# Task goal:
Repeat every entry, word for word, leaving no line out.

# Data for processing:
[Start of Attachment]

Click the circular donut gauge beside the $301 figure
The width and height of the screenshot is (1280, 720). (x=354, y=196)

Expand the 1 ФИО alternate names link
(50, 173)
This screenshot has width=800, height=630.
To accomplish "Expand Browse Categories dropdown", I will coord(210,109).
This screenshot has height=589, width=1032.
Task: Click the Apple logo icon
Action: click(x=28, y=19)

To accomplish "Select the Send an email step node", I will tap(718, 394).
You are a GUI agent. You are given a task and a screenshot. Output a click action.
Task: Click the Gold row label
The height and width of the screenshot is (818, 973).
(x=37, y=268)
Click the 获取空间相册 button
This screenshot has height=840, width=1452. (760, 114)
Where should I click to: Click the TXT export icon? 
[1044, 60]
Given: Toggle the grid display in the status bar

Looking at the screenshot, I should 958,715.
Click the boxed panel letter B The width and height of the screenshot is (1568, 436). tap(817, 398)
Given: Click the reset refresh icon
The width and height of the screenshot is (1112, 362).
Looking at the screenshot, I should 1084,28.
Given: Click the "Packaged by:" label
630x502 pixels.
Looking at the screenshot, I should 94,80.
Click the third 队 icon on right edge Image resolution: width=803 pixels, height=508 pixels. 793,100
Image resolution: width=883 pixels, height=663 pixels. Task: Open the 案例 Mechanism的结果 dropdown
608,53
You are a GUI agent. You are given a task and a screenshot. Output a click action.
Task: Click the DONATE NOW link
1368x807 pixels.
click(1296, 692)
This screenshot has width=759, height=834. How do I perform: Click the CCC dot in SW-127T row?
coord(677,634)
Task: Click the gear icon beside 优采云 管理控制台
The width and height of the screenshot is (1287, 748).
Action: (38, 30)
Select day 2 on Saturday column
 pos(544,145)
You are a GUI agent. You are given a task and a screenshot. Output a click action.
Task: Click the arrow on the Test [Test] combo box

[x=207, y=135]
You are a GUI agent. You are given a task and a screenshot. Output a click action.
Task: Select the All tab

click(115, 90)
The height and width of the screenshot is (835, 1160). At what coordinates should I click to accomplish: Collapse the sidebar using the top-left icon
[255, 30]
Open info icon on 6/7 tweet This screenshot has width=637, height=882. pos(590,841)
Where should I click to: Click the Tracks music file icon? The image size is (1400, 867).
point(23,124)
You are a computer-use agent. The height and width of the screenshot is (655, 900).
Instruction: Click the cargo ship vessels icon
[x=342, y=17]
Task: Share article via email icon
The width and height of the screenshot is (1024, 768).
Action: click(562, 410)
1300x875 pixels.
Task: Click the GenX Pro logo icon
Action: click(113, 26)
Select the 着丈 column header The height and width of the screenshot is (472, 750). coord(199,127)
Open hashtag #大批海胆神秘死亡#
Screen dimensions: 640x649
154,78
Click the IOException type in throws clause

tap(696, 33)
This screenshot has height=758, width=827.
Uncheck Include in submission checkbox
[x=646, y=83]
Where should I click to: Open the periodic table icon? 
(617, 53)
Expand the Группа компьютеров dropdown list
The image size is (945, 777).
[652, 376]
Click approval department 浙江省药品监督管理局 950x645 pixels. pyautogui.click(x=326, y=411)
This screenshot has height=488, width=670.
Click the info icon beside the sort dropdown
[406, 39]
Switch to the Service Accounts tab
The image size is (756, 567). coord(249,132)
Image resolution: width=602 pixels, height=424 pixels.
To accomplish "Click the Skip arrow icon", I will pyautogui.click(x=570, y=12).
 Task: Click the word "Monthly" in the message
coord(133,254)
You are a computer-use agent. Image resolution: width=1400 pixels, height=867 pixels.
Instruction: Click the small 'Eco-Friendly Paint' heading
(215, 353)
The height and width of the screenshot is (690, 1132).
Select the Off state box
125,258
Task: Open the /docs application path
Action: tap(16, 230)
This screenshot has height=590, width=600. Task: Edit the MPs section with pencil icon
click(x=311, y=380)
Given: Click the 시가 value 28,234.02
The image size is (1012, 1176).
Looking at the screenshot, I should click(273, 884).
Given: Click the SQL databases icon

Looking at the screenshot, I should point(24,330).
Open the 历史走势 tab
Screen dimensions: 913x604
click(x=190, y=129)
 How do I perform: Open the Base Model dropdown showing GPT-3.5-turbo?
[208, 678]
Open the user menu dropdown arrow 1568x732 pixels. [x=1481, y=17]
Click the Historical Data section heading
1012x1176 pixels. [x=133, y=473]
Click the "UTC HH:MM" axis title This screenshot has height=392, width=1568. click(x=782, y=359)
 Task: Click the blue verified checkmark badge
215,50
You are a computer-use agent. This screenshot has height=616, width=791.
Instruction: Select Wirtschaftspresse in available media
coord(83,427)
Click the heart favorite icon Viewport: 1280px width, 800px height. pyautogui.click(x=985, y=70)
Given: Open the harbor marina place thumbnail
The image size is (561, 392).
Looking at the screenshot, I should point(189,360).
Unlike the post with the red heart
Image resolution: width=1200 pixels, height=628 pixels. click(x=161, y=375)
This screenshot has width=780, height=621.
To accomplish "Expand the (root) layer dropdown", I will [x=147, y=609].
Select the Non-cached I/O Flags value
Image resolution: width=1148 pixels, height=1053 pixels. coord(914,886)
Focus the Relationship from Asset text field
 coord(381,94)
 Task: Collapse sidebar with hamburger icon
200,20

[End of Attachment]

# Exercise answer:
Click the circular donut gauge beside the $301 figure
The width and height of the screenshot is (1280, 720). (x=354, y=196)

Expand the 1 ФИО alternate names link
(50, 173)
This screenshot has width=800, height=630.
To accomplish "Expand Browse Categories dropdown", I will coord(210,109).
This screenshot has height=589, width=1032.
Task: Click the Apple logo icon
Action: click(x=28, y=19)

To accomplish "Select the Send an email step node", I will tap(718, 394).
You are a GUI agent. You are given a task and a screenshot. Output a click action.
Task: Click the Gold row label
The height and width of the screenshot is (818, 973).
(x=37, y=268)
Click the 获取空间相册 button
This screenshot has height=840, width=1452. (760, 114)
Where should I click to: Click the TXT export icon? 
[1044, 60]
Given: Toggle the grid display in the status bar

Looking at the screenshot, I should 958,715.
Click the boxed panel letter B The width and height of the screenshot is (1568, 436). tap(817, 398)
Given: Click the reset refresh icon
The width and height of the screenshot is (1112, 362).
Looking at the screenshot, I should 1084,28.
Given: Click the "Packaged by:" label
630x502 pixels.
Looking at the screenshot, I should 94,80.
Click the third 队 icon on right edge Image resolution: width=803 pixels, height=508 pixels. 793,100
Image resolution: width=883 pixels, height=663 pixels. Task: Open the 案例 Mechanism的结果 dropdown
608,53
You are a GUI agent. You are given a task and a screenshot. Output a click action.
Task: Click the DONATE NOW link
1368x807 pixels.
click(1296, 692)
This screenshot has width=759, height=834. How do I perform: Click the CCC dot in SW-127T row?
coord(677,634)
Task: Click the gear icon beside 优采云 管理控制台
The width and height of the screenshot is (1287, 748).
Action: (38, 30)
Select day 2 on Saturday column
 pos(544,145)
You are a GUI agent. You are given a task and a screenshot. Output a click action.
Task: Click the arrow on the Test [Test] combo box

[x=207, y=135]
You are a GUI agent. You are given a task and a screenshot. Output a click action.
Task: Select the All tab

click(115, 90)
The height and width of the screenshot is (835, 1160). At what coordinates should I click to accomplish: Collapse the sidebar using the top-left icon
[255, 30]
Open info icon on 6/7 tweet This screenshot has width=637, height=882. pos(590,841)
Where should I click to: Click the Tracks music file icon? The image size is (1400, 867).
point(23,124)
You are a computer-use agent. The height and width of the screenshot is (655, 900).
Instruction: Click the cargo ship vessels icon
[x=342, y=17]
Task: Share article via email icon
The width and height of the screenshot is (1024, 768).
Action: click(562, 410)
1300x875 pixels.
Task: Click the GenX Pro logo icon
Action: click(113, 26)
Select the 着丈 column header The height and width of the screenshot is (472, 750). coord(199,127)
Open hashtag #大批海胆神秘死亡#
Screen dimensions: 640x649
154,78
Click the IOException type in throws clause

tap(696, 33)
This screenshot has height=758, width=827.
Uncheck Include in submission checkbox
[x=646, y=83]
Where should I click to: Open the periodic table icon? 
(617, 53)
Expand the Группа компьютеров dropdown list
The image size is (945, 777).
[652, 376]
Click approval department 浙江省药品监督管理局 950x645 pixels. pyautogui.click(x=326, y=411)
This screenshot has height=488, width=670.
Click the info icon beside the sort dropdown
[406, 39]
Switch to the Service Accounts tab
The image size is (756, 567). coord(249,132)
Image resolution: width=602 pixels, height=424 pixels.
To accomplish "Click the Skip arrow icon", I will pyautogui.click(x=570, y=12).
 Task: Click the word "Monthly" in the message
coord(133,254)
You are a computer-use agent. Image resolution: width=1400 pixels, height=867 pixels.
Instruction: Click the small 'Eco-Friendly Paint' heading
(215, 353)
The height and width of the screenshot is (690, 1132).
Select the Off state box
125,258
Task: Open the /docs application path
Action: tap(16, 230)
This screenshot has height=590, width=600. Task: Edit the MPs section with pencil icon
click(x=311, y=380)
Given: Click the 시가 value 28,234.02
The image size is (1012, 1176).
Looking at the screenshot, I should click(273, 884).
Given: Click the SQL databases icon

Looking at the screenshot, I should point(24,330).
Open the 历史走势 tab
Screen dimensions: 913x604
click(x=190, y=129)
 How do I perform: Open the Base Model dropdown showing GPT-3.5-turbo?
[208, 678]
Open the user menu dropdown arrow 1568x732 pixels. [x=1481, y=17]
Click the Historical Data section heading
1012x1176 pixels. [x=133, y=473]
Click the "UTC HH:MM" axis title This screenshot has height=392, width=1568. click(x=782, y=359)
 Task: Click the blue verified checkmark badge
215,50
You are a computer-use agent. This screenshot has height=616, width=791.
Instruction: Select Wirtschaftspresse in available media
coord(83,427)
Click the heart favorite icon Viewport: 1280px width, 800px height. pyautogui.click(x=985, y=70)
Given: Open the harbor marina place thumbnail
The image size is (561, 392).
Looking at the screenshot, I should point(189,360).
Unlike the post with the red heart
Image resolution: width=1200 pixels, height=628 pixels. click(x=161, y=375)
This screenshot has width=780, height=621.
To accomplish "Expand the (root) layer dropdown", I will [x=147, y=609].
Select the Non-cached I/O Flags value
Image resolution: width=1148 pixels, height=1053 pixels. coord(914,886)
Focus the Relationship from Asset text field
 coord(381,94)
 Task: Collapse sidebar with hamburger icon
200,20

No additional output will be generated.